To evaluate the performance of VKBNMF, we conducted extensive experiments on multiple benchmark datasets and various experimental scenarios. The experimental results found that for the “Pairwise interaction” scenario, except for the CI dataset, VKBNMF achieved better AUPR, AUC and F1 values on the other three datasets. Under the “Human protein” scenario, the hit rates of VKBNMF are slightly lower than those of KBMF and HGLMF on CI and DC datasets, respectively, and VKBNMF achieves significantly higher hit rates on the remaining two datasets. Under the “Viral Protein” scenario, VKBNMF showed a higher hit rate on all four benchmarks. Finally, we take three common viruses as case studies to further verify the effectiveness of our method.
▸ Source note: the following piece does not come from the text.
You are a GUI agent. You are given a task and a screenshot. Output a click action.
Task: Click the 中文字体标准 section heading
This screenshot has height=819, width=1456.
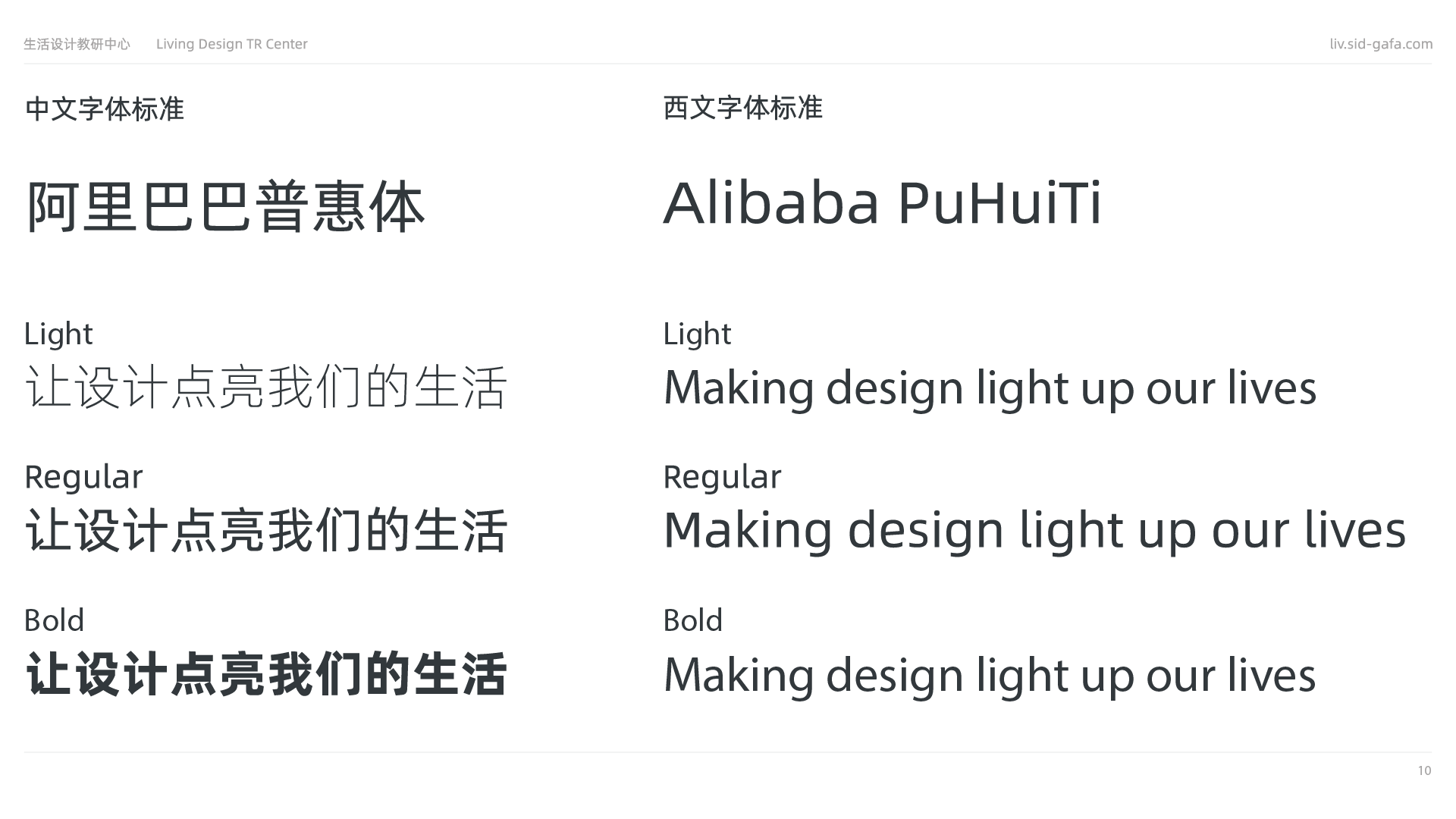tap(105, 109)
However, VKBNMF still has some aspects worthy of further study. Firstly, to facilitate the solution of the model, we select common conjugate priors, such as multivariate Gaussian distribution and Gamma distribution. The following research plans to try some other effective prior distributions. Secondly, for the purpose of model evaluation, we separately studied human–virus PPIs in different diseases, ignoring the relationship between different diseases. In the future, we plan to establish an integrated prediction model combining disease types and human–virus PPIs.